I think you are wrong, observers in different galaxies will agree on the inertial reference frame in which the background radiation is isotropic. The relative velocity between different galaxies will show up as different dipole components in the measured background radiation, but if you compensate for that, you should get the same inertial reference frame no matter from which galaxy you measured.


I'll admit to not being a physicist and to being easily confused by the subject, so I'll just use a silly little metaphor to check whether I'm thinking straight, and try to avoid terminology I don't fully understand (which, since I don't have a particularly strong understanding of even special relativity, means not using relativity terms at all):

Think of the universe as a rubber sheet over a table, being stretched in all directions. My understanding is that cosmic background radiation is on the rubber, stretching and moving with it just like all the matter is. If background radiation were on the table instead, there would be exactly one spot on the rubber that saw no motion relative to it, while spots very far away from that spot would see a huge amount of motion. If you went out far enough, you'd be seeing hard radiation from half the sky.

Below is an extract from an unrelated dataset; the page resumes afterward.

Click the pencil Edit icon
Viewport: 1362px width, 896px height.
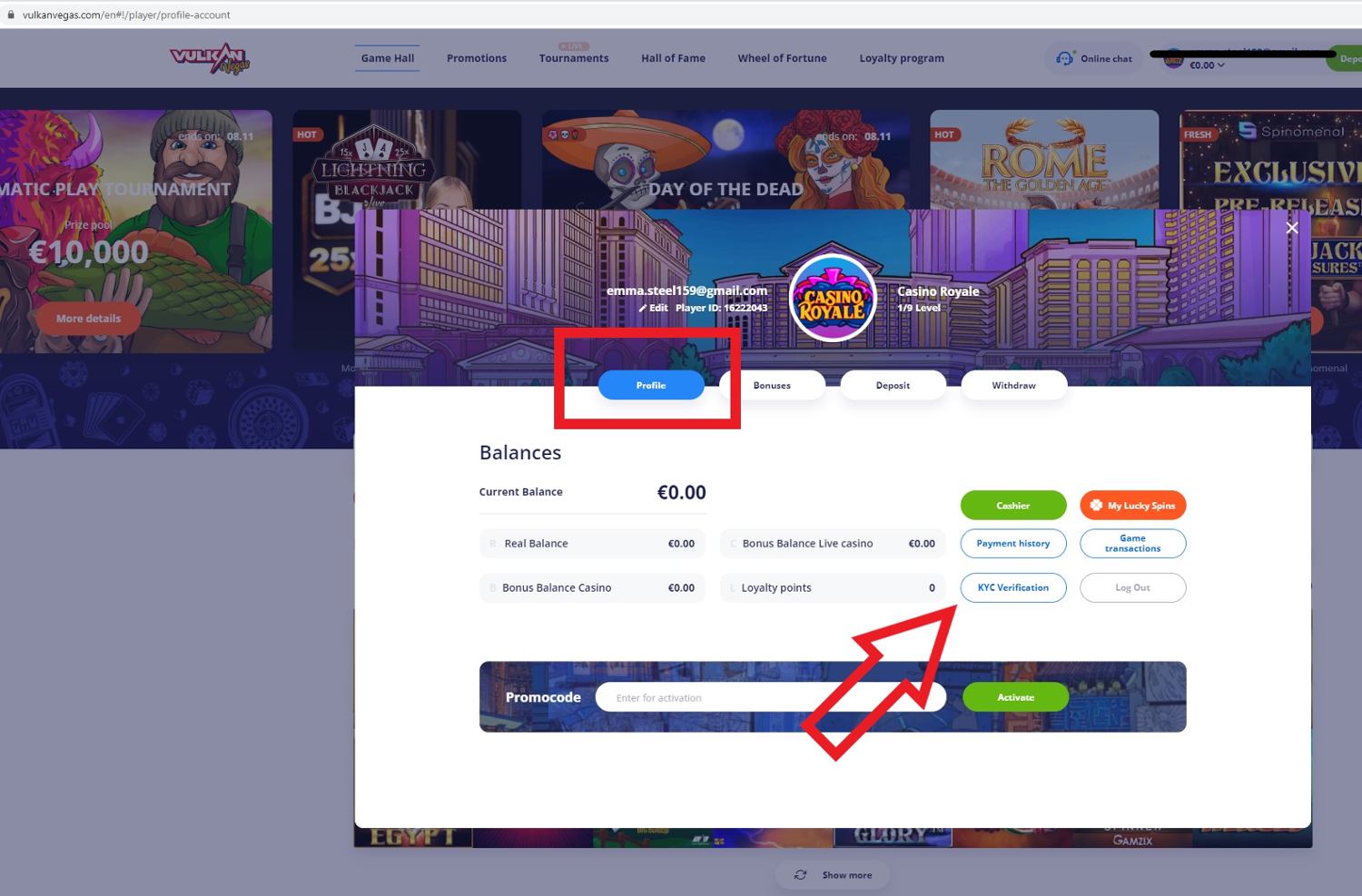click(643, 308)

Or, as another view, though I find this one harder to think about, since here the expansion of the universe seems to confuse rather than clarify things: The background radiation you see at any given point is simply the photons radiated inward from a sphere of a very large radius centered on that point. Every point has its own such sphere, and if an observer sees a dipole component in its background radiation, it means that that observer is in motion relative to the average motion of the matter that those photons originally came out of.